Dragonflies come in a multitude of colors, blue, green brown, orange, black and more. Here are a few more colorful ones. There’s a Calico Pennant (Celithemis elisa) in the photo directly below. The green one is an Eastern Pondhawk (Erythemis simplicicollis). The orange and black one is a Halloween Pennant (Celithemis eponina). The black and white one is a male Widow Skimmer (Libellula luctuosa) and the brown one is a female Widow Skimmer. As in nature, the females tend to have more muted colors.

Calico Pennant (Celithemis elisa) dragonfly

Dragonflies aren’t the only things found hanging around ponds. Frogs have been pretty prolific this year. Here’s a big guy (who seemed to think he was well hidden) that was hanging out at the pond by our house, and another one blending in with the pond. (Not sure if that’s duckweed on the pond surface.) Our little pond has hosted quite a number of Northern Green frogs (Rana clamitans melanota), Eastern Gray Tree frogs (Hyla versicolor) and American Bullfrogs (Rana catesbeiana) this year so far. It’s quite a chorus at night.

Preserves are great places to spot nature at its best. There’s a terrific little one that’s called Boyer Nature Preserve in Westerville. It’s surrounded by houses and you wouldn’t know it’s there unless you look for it. It has three parking spots and a small gravel path leading to it. It’s more like a bog rather than a lake, but it does offer a bit of a boardwalk to get closer to the water. If you’re lucky to live nearby, it’s worth the visit.

Something totally unexpected here was the Bald cypress (Taxodium distichum) tree.
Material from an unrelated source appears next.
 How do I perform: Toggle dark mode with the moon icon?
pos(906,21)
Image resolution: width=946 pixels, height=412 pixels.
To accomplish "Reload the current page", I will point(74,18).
It’s near the back of the park, and easily identified (at least for me) by the cypress “knees” around it’s base. I always thought those were to help the tree get more oxygen when in water, but I’ve read that may not be the case. Some conjecture it could be for better stabilization in water, but it’s true purpose is unknown.

The Bald cypress tree is a deciduous conifer and loses its needle-like leaves in the fall, thus the “bald” name. It can live up to 600 years or more.

This was the first time I’ve ever seen the nut-like female cones of the tree. Each of the scales have four to five seeds. They do rather look like ornaments on a Christmas tree. Like I mentioned earlier, you never quite know what you’ll see when you’re hanging around a pond.